The fabulous
This Victoria Bucholz/Karla Marx person is interesting, in an irritating way.
He’s in the history department at Mount Royal University, and a drag queen. (So if he’s a drag queen why is he trying to force people to call him a woman? Drag queens are, obviously, not women – that’s what the “drag” part means.)
The newly formed QriTical Research Hub at Mount Royal University is hosting History with a Drag Queen next Thursday, February 8th at MRU’s West Gate Social. Doors open at 6:30 PM.
This event will be a teach-in hosted by the fabulous Karla Marx!
Karla is a drag queen, burlesque artist, and comedian, using the art of drag to shed new light on the histories of fascism and the contemporary rise of global fascist politics.
He’s a drag queen. Drag queens are not women.
Developed and embodied by Dr. Victoria Bucholtz (History Dep. MRU), Karla Marx is known for her comedic brilliance, riveting historical analysis, and cheeky approach to educating through entertainment.
Oh I see. Bucholtz is not the drag queen, Marx is. Bucholtz merely “embodies” the drag queen. They’re the same person, but that’s a minor technicality.
Karla Marx is inviting you, the audience, to learn more about the ideologies and impacts of fascism, and to think critically and carefully about the role that “sexual anxiety” is playing in our current social and political landscape.
Which means what? You know. Wicked people saying men are not women: that there is “sexual anxiety” and it’s the road to fascism and it’s all women’s fault. Bitches.
Taking inspiration from Jason Stanley’s book, How Fascism Works: The Politics of Us and Them (2018), fascist leaders often position themselves as the protectors of women and children against “dangerous homosexuals.” In the context of growing and loudening anti-2SLGBTQIA+ movements in Canada – often under the guise of “protecting the children” – this teach-in will offer individuals a chance to better understand the functioning of “sexual anxiety” in right-wing movements.
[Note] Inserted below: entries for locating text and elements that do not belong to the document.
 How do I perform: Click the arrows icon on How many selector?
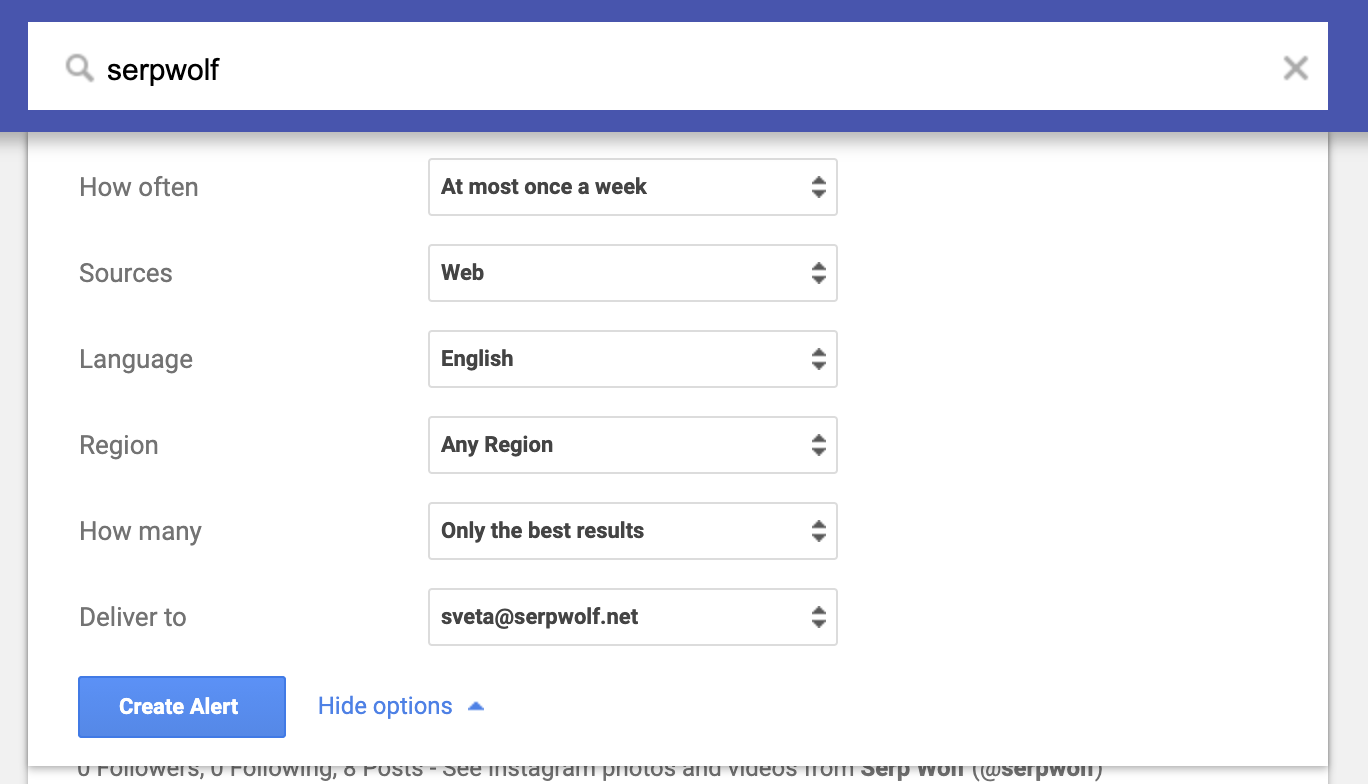pos(819,531)
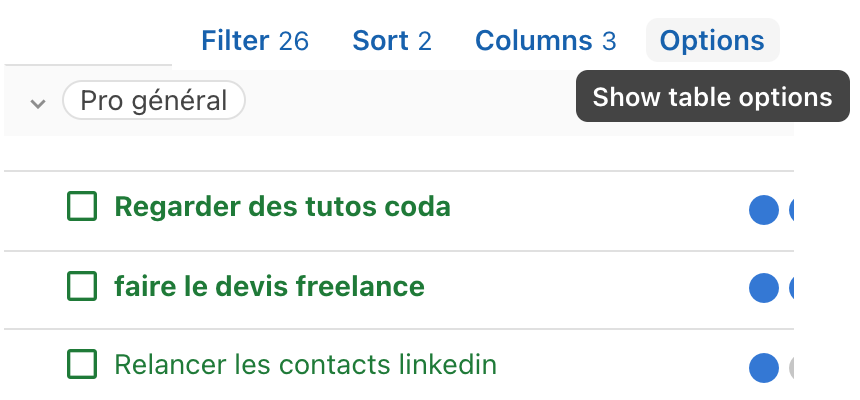
Task: Collapse the Pro général group chevron
Action: [x=38, y=103]
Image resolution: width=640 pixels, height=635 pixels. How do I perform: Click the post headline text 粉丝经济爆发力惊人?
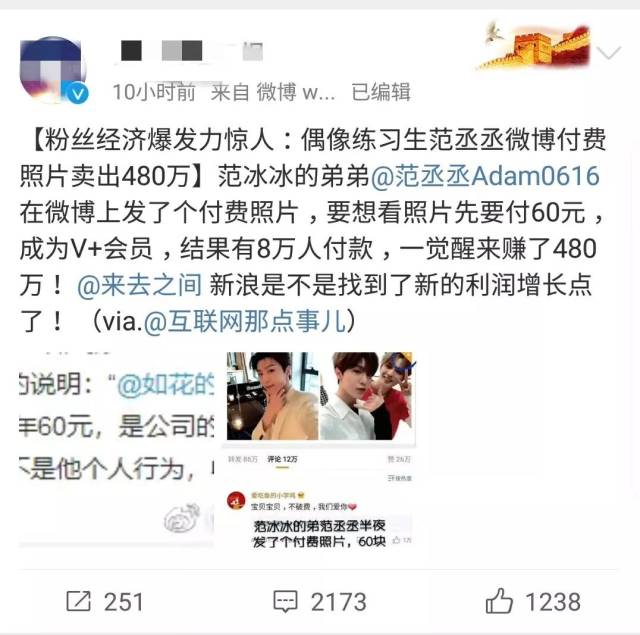point(159,140)
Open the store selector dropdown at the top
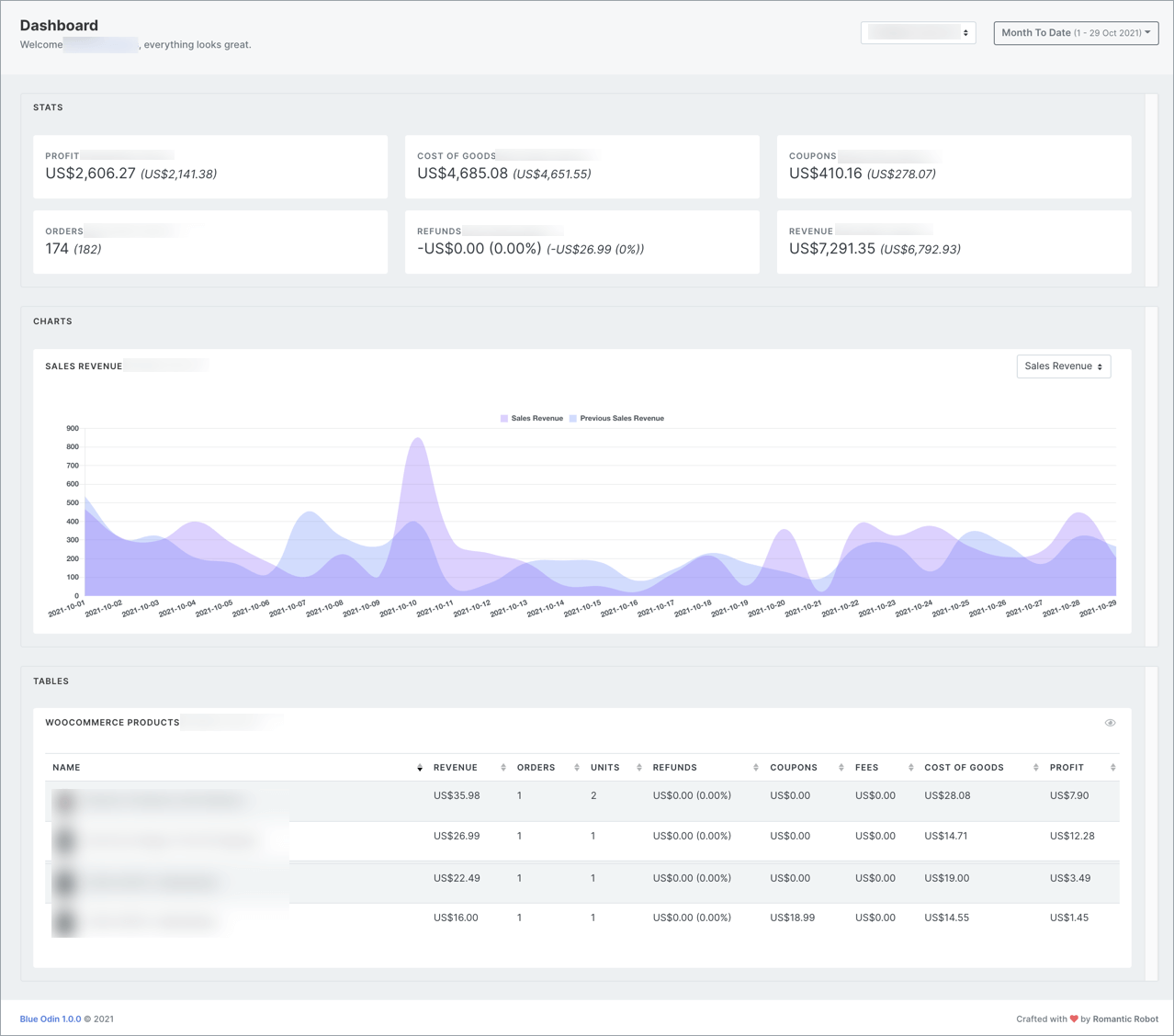Image resolution: width=1174 pixels, height=1036 pixels. click(x=917, y=32)
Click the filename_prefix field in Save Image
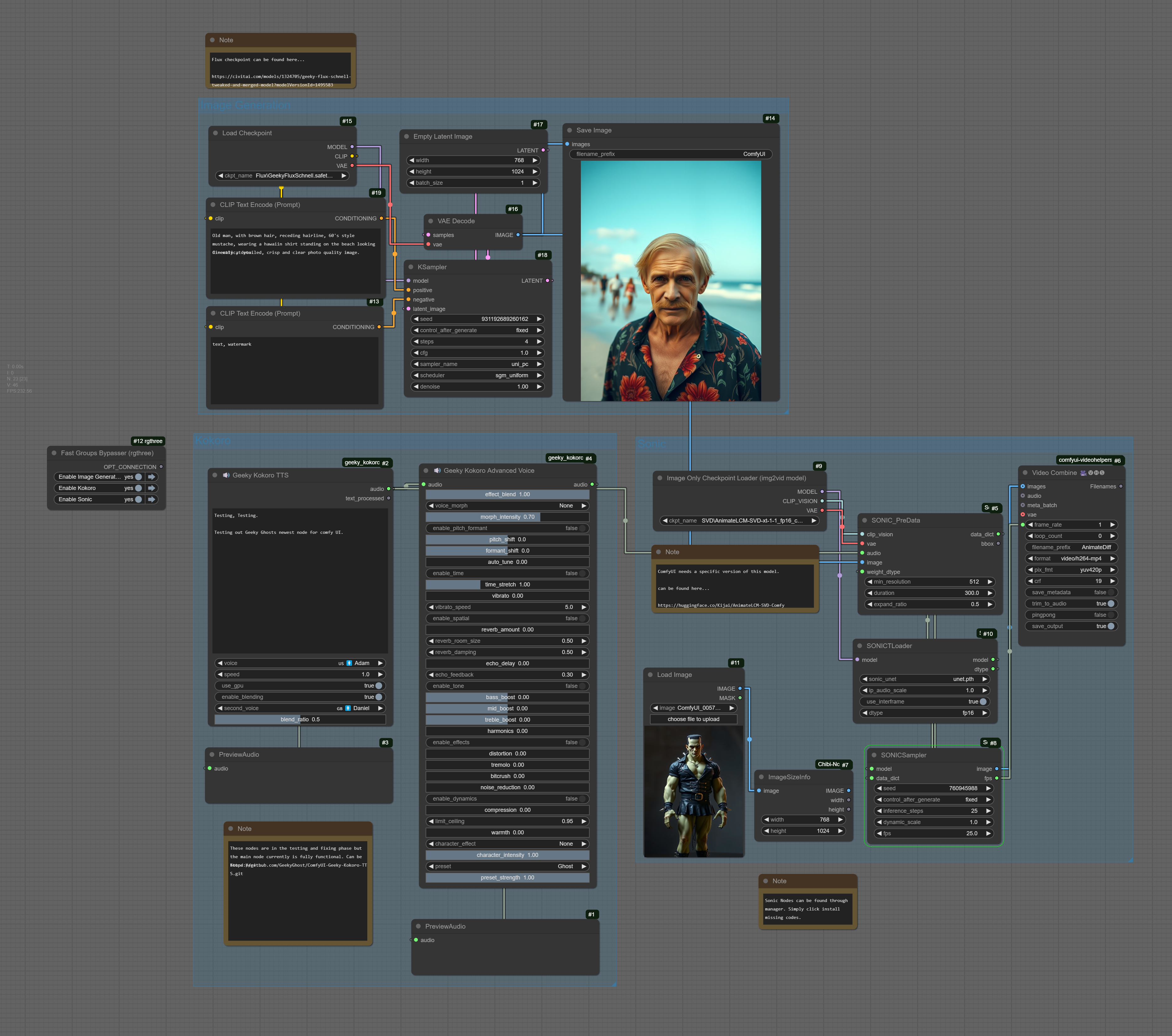This screenshot has width=1172, height=1036. click(x=670, y=154)
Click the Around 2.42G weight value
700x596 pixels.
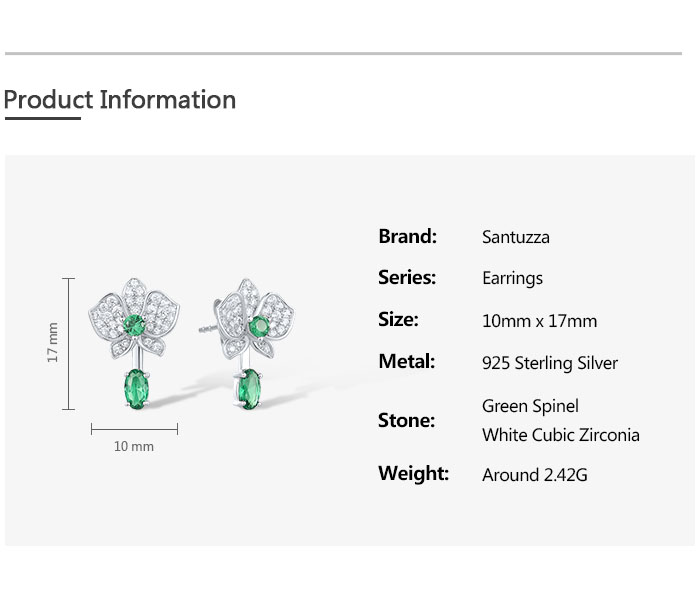(534, 475)
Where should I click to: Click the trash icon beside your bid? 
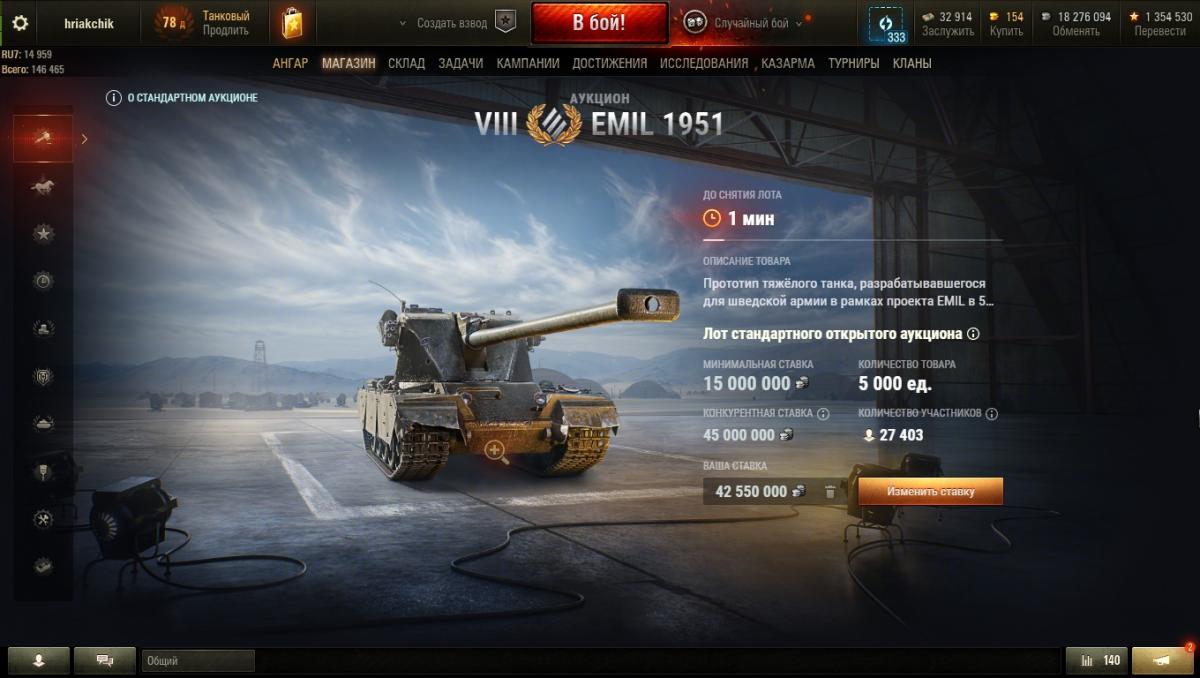coord(830,491)
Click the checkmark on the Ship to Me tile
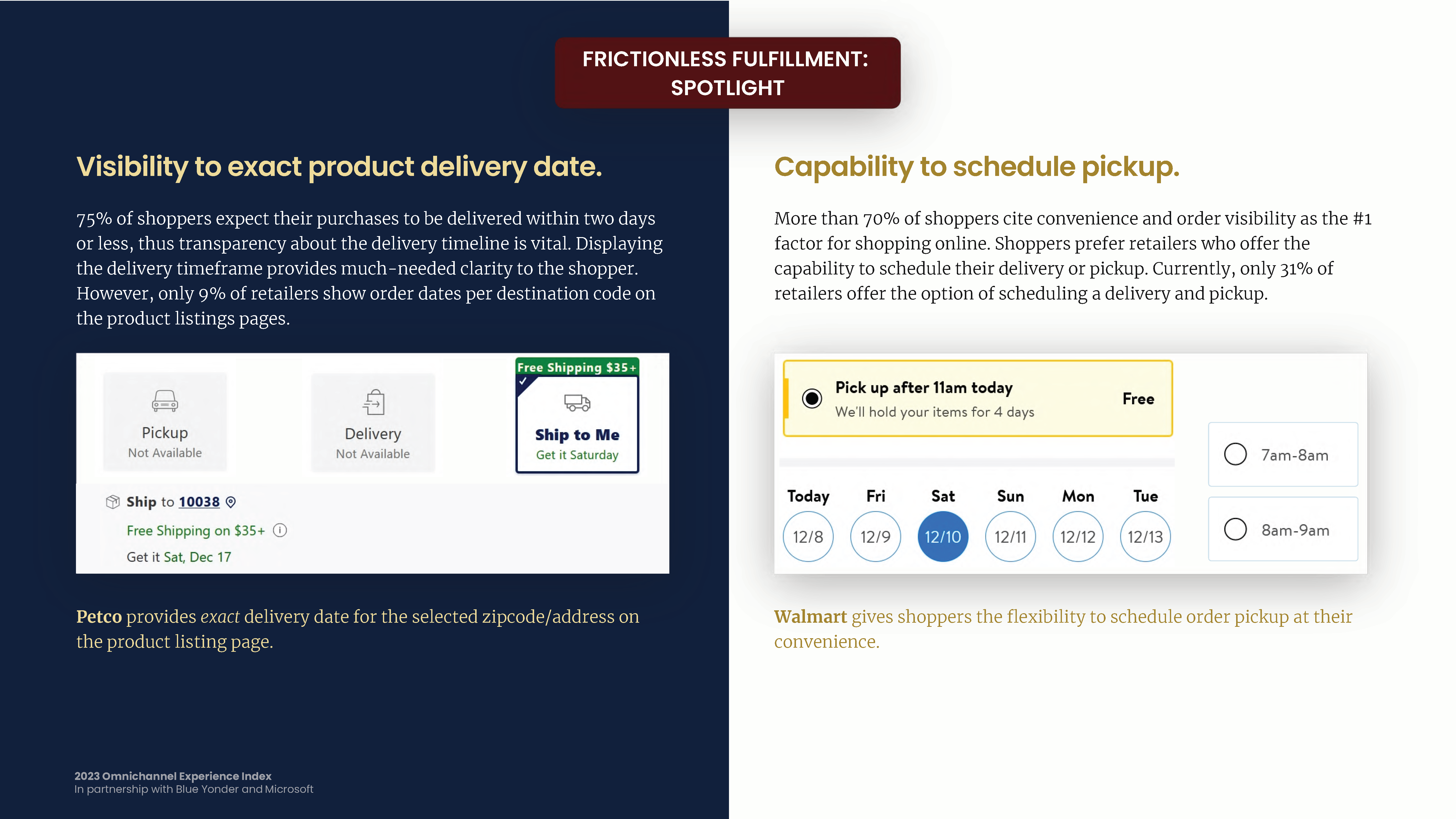 point(523,381)
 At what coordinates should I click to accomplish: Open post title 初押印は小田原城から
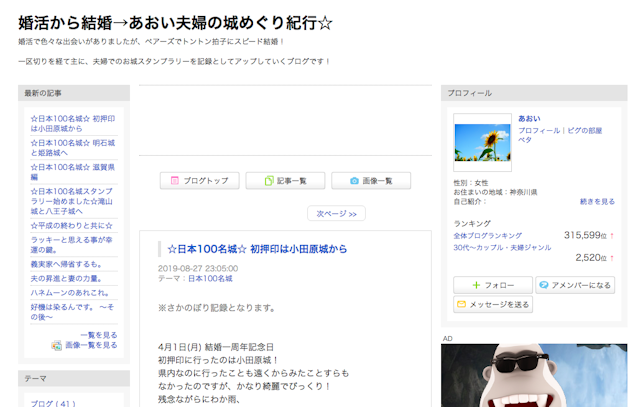pos(257,249)
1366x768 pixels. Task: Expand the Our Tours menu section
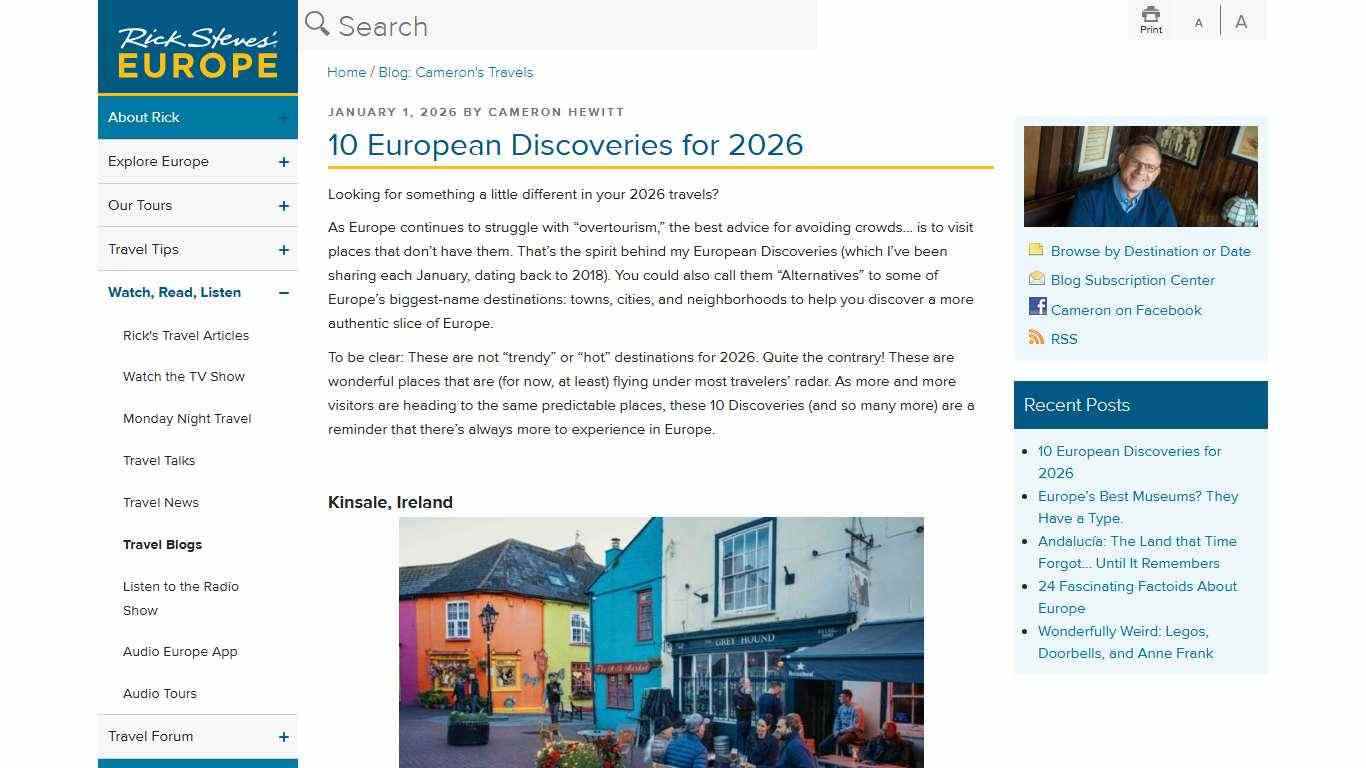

I wonder if Bucholtz ever pauses to wonder if he’s the fascist leader.
Oh great, he’s going to skew and distort our understanding of the past and the present.
Yes, I can see him in full drag singing “Tomorrow Belongs to Me.”
My gods, that last quoted paragraph is practically a crime against grammar.
1: Fascist leaders are taking inspiration from Jason Stanley’s book decrying fascism?
2: “Loudening”. That alone would’ve gotten my English teachers to weep.
3: “2SLGBTQIA+”. The whole alphabet soup bowl. I’ve talked before about how the “2S” is particularly grating, managing to be a prime example of actual colonization and appropriation (colonization in that it’s not a term indigenous tribes in North America ever used, even in translation, but which was foisted upon them so that Whitey McTranserson could lump a genuine diversity of religious and ceremonial roles under a single term; appropriation is that you then get a ton of kids using “Two-soul” as if it means something about them and their potato-farmer heritage).
I’m guessing that Canadians refer to workshops as “teach-ins”? Not my first choice of words.
BKiSA: nope, or at least not in common usage. I expect he thinks it sounds friendly (while actually being anything but). “Workshops” are corporate / dictatorial / colonial, or something.
Freemage @ 2 – note also “under the guise of.” It’s IN, sir, not “under.”
As for ‘loudening’, I have no doubt there are some who will helpfully point out to us that language evolves. (I don’t intend to start using the phrase; it isn’t evolving in my mind).